Data shown:

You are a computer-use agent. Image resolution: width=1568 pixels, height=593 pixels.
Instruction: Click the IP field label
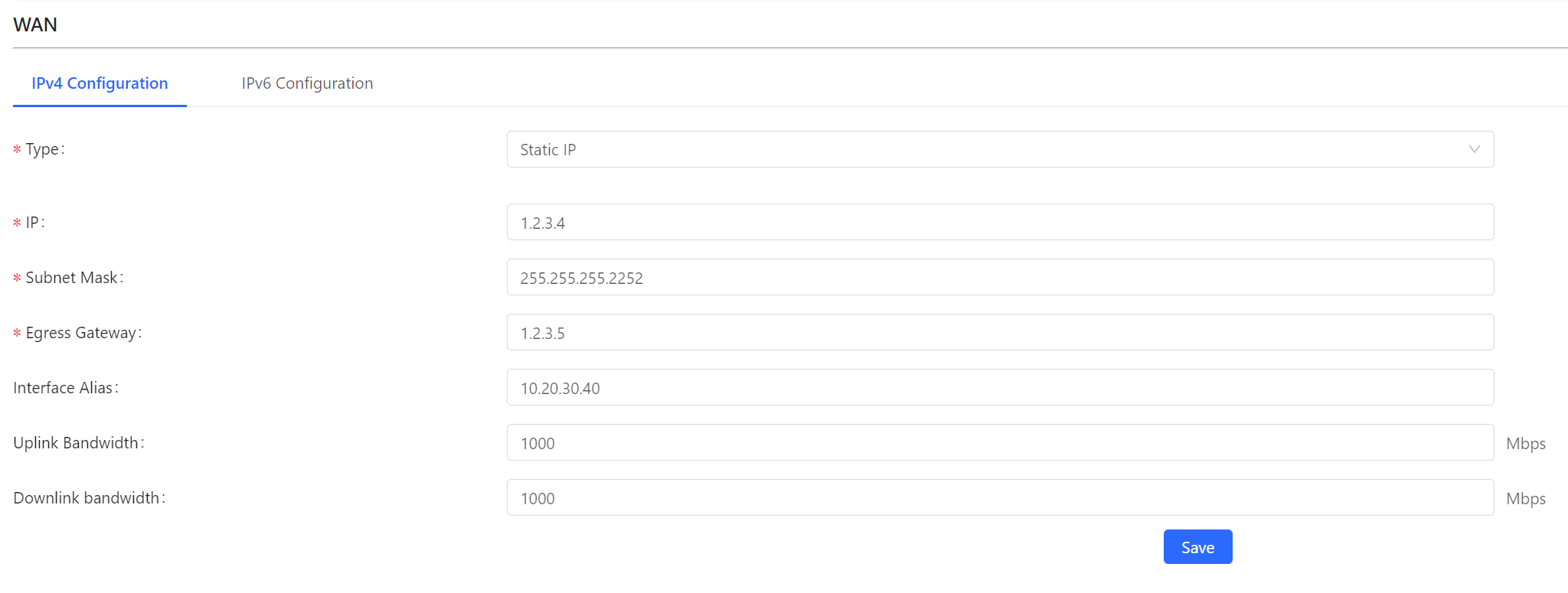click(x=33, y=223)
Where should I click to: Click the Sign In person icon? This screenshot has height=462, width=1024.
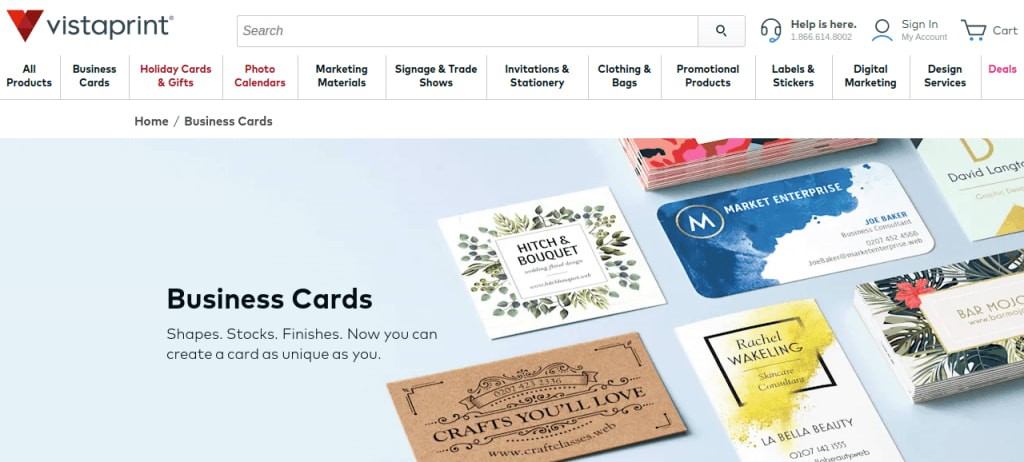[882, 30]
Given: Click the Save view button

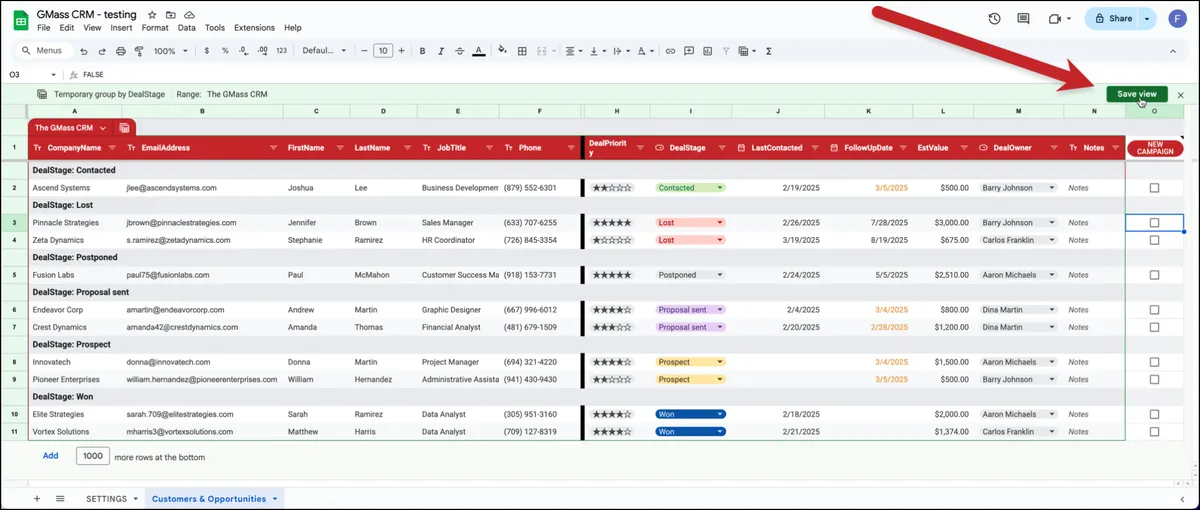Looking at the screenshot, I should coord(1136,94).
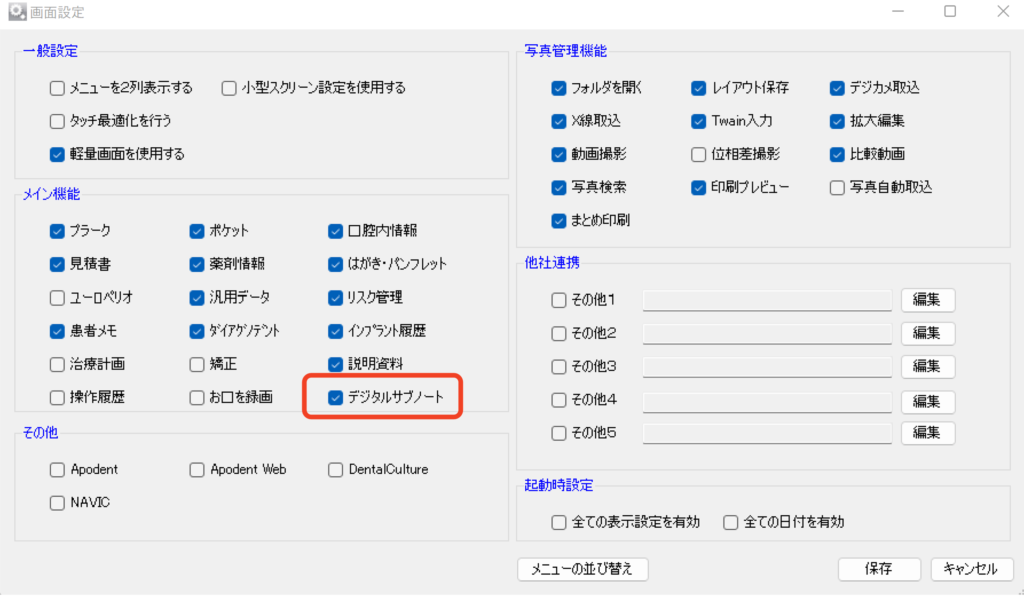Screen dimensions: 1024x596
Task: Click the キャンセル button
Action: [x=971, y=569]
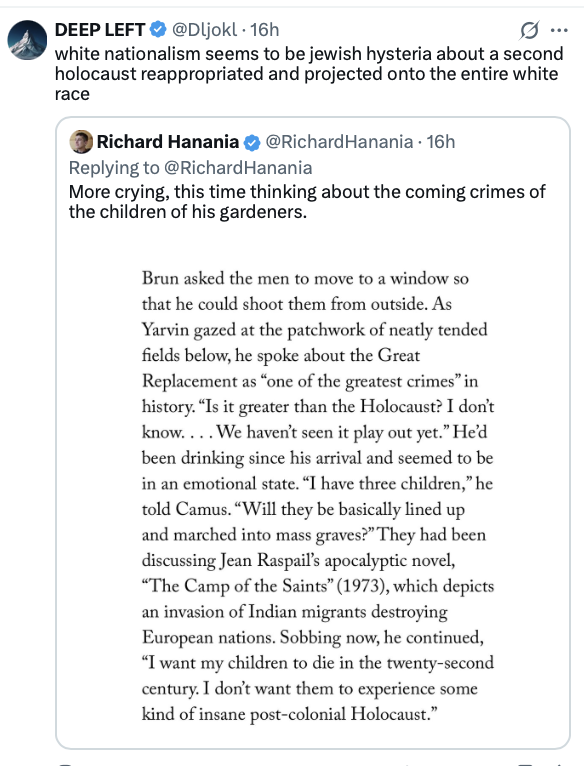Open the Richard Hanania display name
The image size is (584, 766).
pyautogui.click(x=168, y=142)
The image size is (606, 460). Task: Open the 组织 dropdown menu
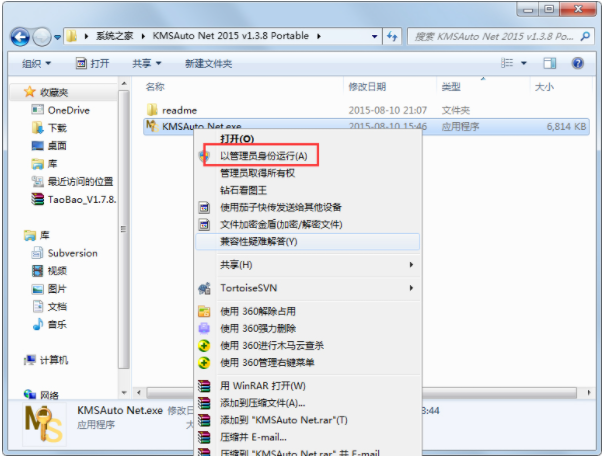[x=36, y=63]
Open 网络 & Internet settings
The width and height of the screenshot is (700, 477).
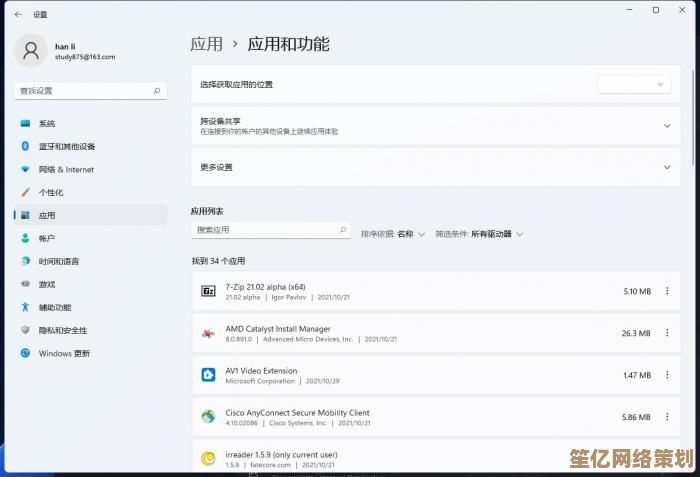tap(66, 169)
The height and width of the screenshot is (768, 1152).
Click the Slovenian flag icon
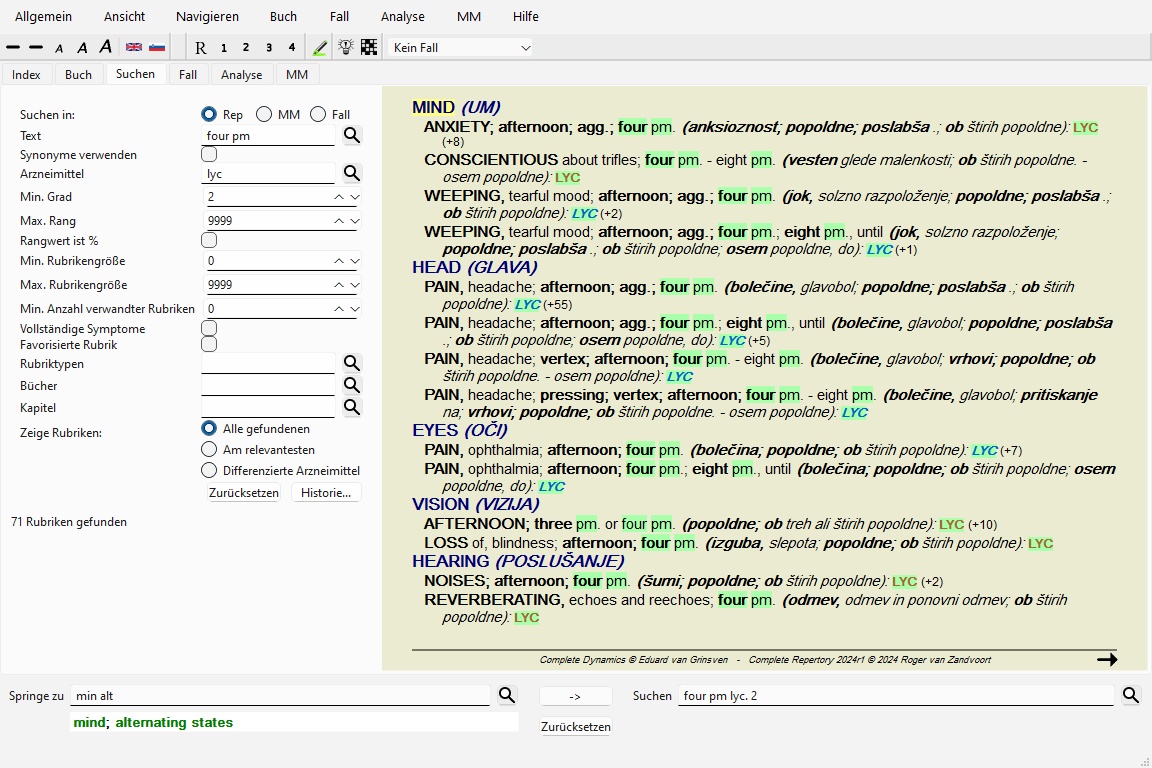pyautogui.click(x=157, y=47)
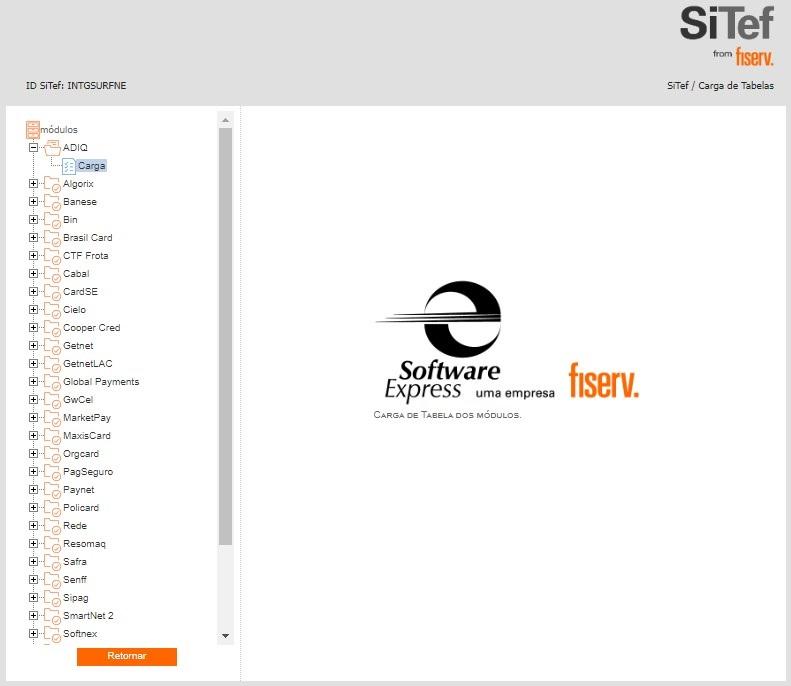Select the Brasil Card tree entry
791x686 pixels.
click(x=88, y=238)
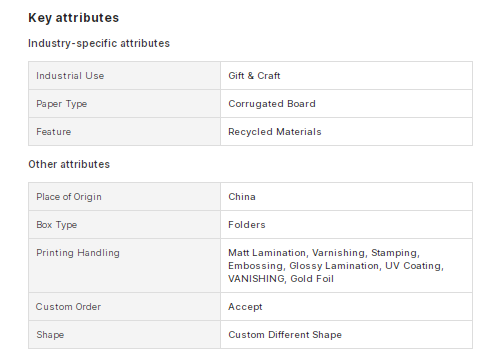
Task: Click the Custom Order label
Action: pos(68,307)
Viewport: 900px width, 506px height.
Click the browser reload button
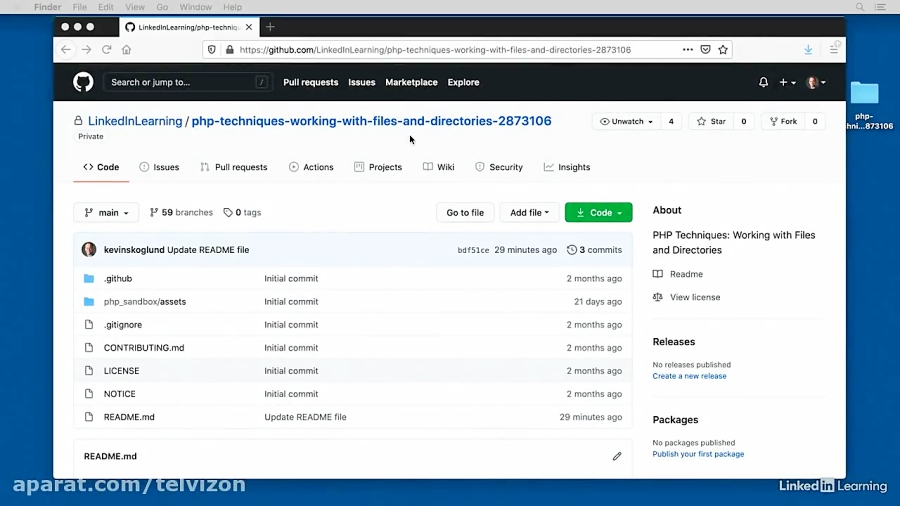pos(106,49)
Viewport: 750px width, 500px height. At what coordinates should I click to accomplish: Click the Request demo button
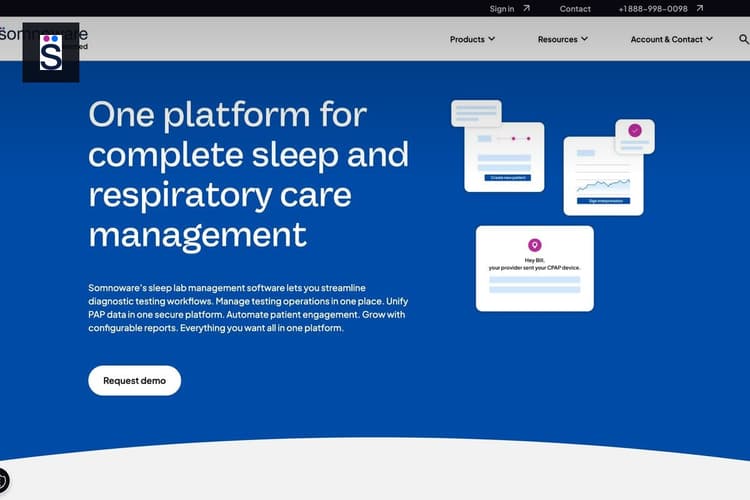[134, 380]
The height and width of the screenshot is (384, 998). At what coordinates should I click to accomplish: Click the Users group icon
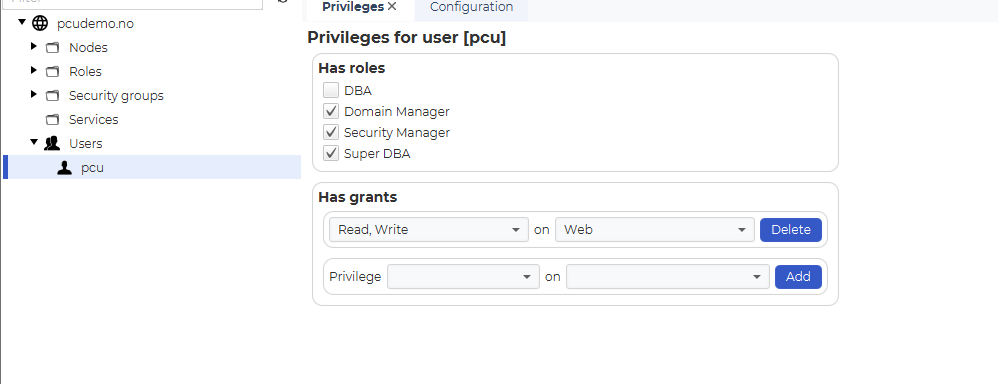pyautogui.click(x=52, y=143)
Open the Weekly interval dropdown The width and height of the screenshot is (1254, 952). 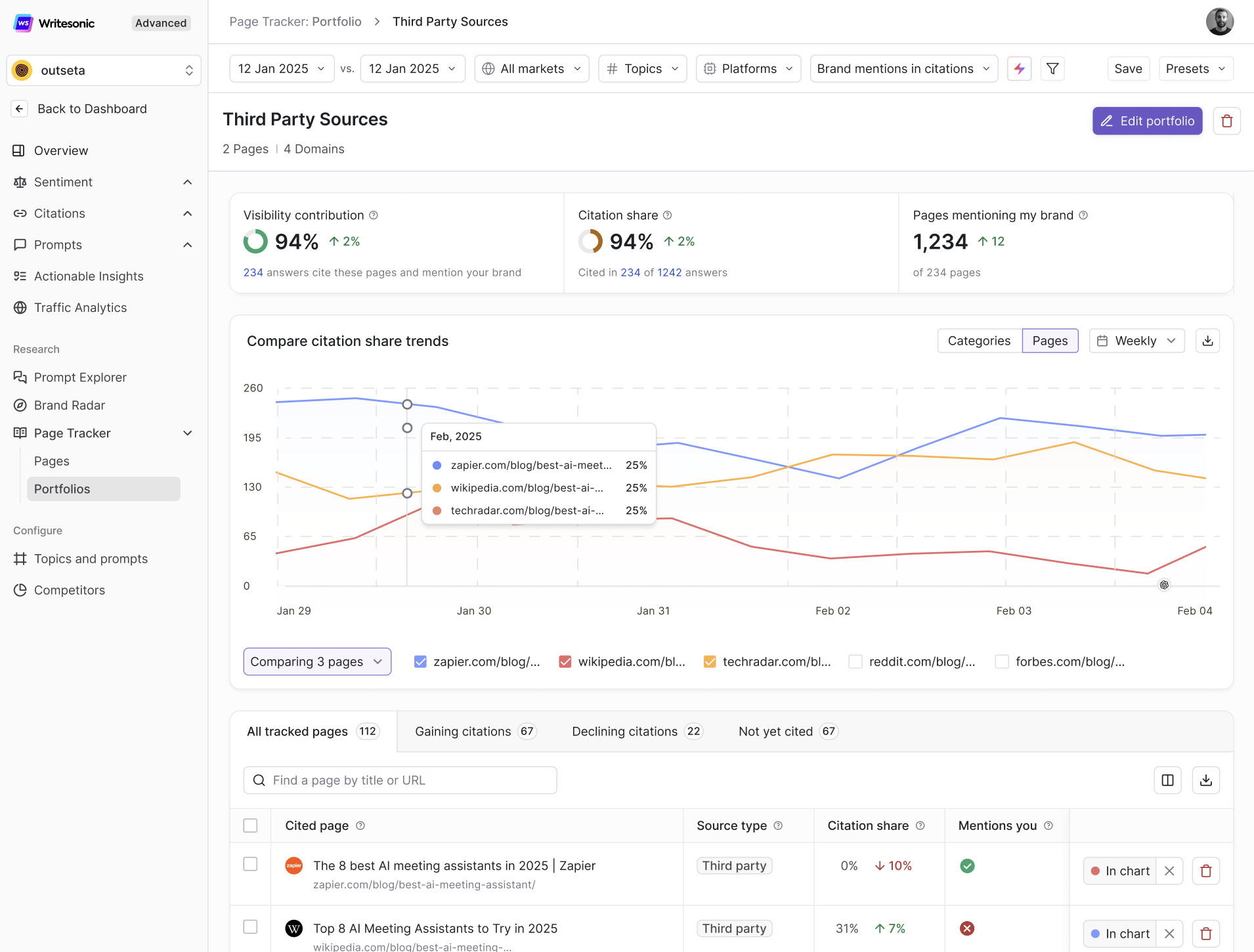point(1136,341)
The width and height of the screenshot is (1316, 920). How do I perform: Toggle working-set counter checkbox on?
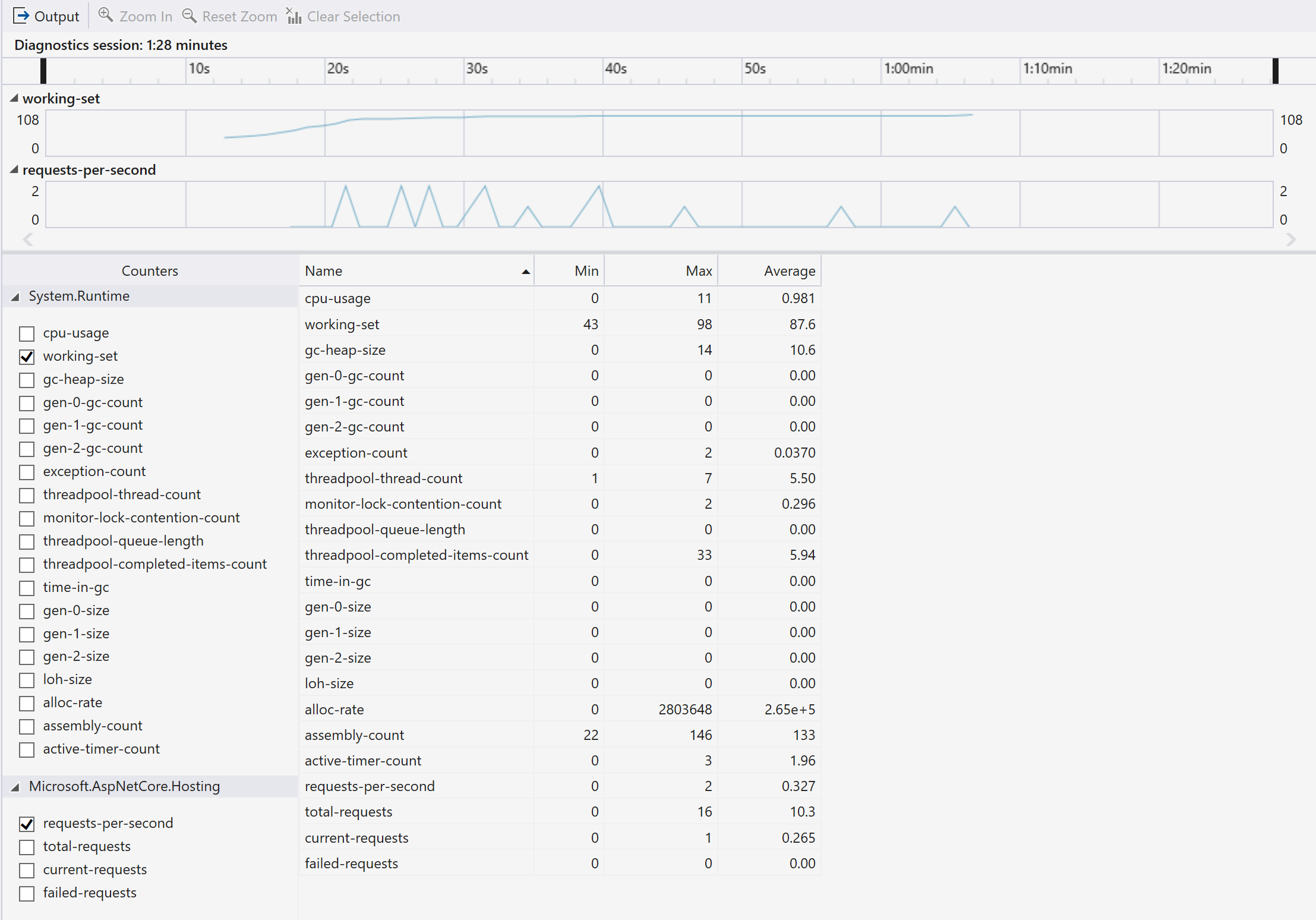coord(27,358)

Activity:
In the entries above, find the line with "Where should I" and the line with "Viewport: 900px width, 506px height.". Write out exactly those two lines and every line between them, pictures excluded.

Exercise output:
Where should I click to: Click the Sign In person icon? This screenshot has height=462, width=1024.
[882, 30]
Given: Click the Save view button

Looking at the screenshot, I should coord(1136,94).
Screen dimensions: 1024x596
Task: Click the キャンセル button
Action: [x=971, y=569]
Open the Richard Hanania display name
The image size is (584, 766).
pyautogui.click(x=168, y=142)
The image size is (606, 460). Task: Open the 组织 dropdown menu
[x=36, y=63]
Open 网络 & Internet settings
The width and height of the screenshot is (700, 477).
tap(66, 169)
The height and width of the screenshot is (768, 1152).
Click the Slovenian flag icon
pyautogui.click(x=157, y=47)
Select the Brasil Card tree entry
791x686 pixels.
click(x=88, y=238)
Task: Click the Custom Order label
Action: pos(68,307)
Viewport: 900px width, 506px height.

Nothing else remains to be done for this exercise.